How Adopting Edge Computing Can Positively Impact Industries
One of Gcore’s main highlights is its edge network. Spanning more than 160 points of presence, Gcore’s robust and efficient edge solution helps companies reduce latency for their applications, no matter where in the world they or their customers are located.
The edge takes AI solutions to the next level by helping customers run their models more smoothly and gain better availability. And it can be valuable for various industries. Seva highlighted several industries that could benefit from edge adoption, including automotive, healthcare, gaming, and social media.
“We are working with automotive companies focusing on autopilot and autonomous driving. We see a big potential for inference at the edge where companies need vast numbers of points of presence to optimize for latency because autopilot needs to process data in milliseconds or less,” said Seva.
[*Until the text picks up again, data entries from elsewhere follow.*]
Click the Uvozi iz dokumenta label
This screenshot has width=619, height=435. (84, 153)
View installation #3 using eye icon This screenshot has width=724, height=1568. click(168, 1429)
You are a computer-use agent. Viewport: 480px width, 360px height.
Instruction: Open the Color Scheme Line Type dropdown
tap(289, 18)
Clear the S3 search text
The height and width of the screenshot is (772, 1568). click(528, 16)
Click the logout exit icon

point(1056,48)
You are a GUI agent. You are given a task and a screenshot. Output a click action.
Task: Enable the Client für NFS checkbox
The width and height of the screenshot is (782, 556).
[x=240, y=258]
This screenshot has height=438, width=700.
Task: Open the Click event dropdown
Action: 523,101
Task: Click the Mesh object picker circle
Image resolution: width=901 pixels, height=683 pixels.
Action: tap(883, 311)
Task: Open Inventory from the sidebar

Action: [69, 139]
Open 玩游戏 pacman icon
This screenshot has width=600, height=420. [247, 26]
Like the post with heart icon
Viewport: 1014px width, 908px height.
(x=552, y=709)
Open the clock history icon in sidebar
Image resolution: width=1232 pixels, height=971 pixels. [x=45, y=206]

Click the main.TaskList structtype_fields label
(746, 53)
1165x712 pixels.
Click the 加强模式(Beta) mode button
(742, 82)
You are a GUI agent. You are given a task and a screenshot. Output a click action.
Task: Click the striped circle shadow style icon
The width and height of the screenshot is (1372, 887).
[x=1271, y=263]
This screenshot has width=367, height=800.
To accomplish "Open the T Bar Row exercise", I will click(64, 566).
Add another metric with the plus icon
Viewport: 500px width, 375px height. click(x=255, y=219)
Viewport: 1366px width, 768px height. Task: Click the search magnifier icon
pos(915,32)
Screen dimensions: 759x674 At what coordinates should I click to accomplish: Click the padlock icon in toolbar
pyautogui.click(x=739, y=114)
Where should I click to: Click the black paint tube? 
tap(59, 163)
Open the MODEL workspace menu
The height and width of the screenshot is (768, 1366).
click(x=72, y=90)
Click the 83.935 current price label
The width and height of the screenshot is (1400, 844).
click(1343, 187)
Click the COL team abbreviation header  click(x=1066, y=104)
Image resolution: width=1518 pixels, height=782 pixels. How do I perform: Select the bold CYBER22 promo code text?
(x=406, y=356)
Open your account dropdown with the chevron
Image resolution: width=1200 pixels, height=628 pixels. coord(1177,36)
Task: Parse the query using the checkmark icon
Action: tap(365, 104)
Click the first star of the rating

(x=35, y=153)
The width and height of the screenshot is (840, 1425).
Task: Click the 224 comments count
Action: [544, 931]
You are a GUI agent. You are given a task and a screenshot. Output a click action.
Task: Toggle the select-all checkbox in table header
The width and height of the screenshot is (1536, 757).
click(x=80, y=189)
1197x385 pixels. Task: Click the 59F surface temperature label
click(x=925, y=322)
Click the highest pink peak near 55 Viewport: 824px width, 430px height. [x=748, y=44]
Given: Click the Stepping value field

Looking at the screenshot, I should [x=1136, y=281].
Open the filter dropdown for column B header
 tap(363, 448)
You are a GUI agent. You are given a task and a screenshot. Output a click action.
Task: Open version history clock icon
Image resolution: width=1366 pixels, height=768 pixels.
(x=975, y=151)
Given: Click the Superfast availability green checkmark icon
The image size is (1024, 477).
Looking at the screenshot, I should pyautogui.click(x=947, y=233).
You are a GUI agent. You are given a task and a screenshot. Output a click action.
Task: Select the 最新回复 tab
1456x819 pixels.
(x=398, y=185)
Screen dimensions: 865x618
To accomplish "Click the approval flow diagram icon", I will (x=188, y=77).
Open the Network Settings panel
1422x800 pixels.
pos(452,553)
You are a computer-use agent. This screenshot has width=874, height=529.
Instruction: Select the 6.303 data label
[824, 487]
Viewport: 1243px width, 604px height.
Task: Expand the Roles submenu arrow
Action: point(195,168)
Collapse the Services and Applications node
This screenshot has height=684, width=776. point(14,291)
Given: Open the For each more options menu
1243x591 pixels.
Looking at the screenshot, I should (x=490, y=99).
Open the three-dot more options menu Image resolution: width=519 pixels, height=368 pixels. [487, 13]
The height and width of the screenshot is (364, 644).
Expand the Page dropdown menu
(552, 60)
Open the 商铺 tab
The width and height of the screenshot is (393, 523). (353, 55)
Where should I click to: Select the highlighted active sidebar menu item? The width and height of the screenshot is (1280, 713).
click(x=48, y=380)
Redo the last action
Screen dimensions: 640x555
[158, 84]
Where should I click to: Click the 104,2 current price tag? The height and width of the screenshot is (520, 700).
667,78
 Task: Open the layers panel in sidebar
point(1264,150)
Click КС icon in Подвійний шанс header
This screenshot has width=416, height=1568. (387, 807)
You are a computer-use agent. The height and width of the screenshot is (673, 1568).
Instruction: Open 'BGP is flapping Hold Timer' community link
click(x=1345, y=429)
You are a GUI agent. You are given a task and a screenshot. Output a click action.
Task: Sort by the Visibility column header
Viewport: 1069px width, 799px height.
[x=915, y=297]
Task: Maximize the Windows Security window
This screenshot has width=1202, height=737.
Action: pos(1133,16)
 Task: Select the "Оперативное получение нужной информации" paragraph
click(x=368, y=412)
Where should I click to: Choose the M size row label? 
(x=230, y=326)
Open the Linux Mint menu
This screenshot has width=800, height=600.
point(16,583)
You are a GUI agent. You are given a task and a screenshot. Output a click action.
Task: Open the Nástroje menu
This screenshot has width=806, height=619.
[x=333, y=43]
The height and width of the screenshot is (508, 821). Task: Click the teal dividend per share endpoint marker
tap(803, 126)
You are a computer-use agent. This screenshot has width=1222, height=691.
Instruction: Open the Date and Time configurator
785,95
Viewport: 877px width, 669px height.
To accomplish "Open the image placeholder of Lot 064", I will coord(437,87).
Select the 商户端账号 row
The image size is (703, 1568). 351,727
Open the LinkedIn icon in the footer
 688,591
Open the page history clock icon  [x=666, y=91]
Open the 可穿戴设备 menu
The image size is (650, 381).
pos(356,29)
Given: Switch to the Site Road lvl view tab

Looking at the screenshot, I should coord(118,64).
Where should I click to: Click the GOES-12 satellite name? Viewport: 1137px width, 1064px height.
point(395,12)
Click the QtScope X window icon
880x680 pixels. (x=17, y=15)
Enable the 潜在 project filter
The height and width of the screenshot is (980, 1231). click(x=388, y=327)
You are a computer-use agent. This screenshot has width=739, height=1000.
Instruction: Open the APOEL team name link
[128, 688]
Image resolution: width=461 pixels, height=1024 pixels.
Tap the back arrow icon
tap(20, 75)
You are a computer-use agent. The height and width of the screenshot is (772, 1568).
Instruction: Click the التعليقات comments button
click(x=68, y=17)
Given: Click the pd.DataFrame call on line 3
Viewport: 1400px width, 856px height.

Gaming is another industry that has booming AI adoption. As games accommodate more players and become more resource-intensive, companies will have to ensure performance meets those requirements and user expectations. Gamers want to avoid lagging, so implementing edge solutions can help reduce the latency that comes with high-population and AI-based games.
“We started with gaming because it was the first industry that required such low latency. But since then, many more industries have moved to the digital sphere and are trying to deliver content with low latency to end users,” said Seva.
With edge networks, businesses don’t have to worry about server location and its impact on performance. “The world will soon move into real-time interaction and processing. This makes the edge critical, and Gcore is ready to bring the edge to everyone.,” said Seva.
Gcore Delivers Faster Time to Market and Optimization
Gcore built a global network and infrastructure to help companies create AI solutions faster and at the edge. Its edge solutions allow companies to achieve their primary goal, lower latency, so they can distribute content as quickly as possible without any performance hiccups.
“Right now, the trend is to use a large quantity of GPUs to train models fast, because time to market is essential for every business in such a fast-moving industry,” said Seva.
Gcore’s integrated platform enables teams to be agile in an ever-changing tech landscape. It covers security, networking, and cloud computing, which are all essential pieces to the AI development life cycle. This way, companies can have all they need to optimize their AI solution and accelerate development.
“I hope that in the coming years, the trend will be towards performance and optimization. At Gcore, we’re already set up to provide the infrastructure companies need to achieve those goals,” said Seva.
As for releases to look forward to, Gcore is currently working on a solution for inference at the edge, which will release in Q1 of 2024. “We will distribute trained models around the globe and use our capabilities to optimize the first latency connection between the end user and our infrastructure. It will route traffic for processing customer requests to optimize output talk-ins to the nearest inference nodes,” said Seva.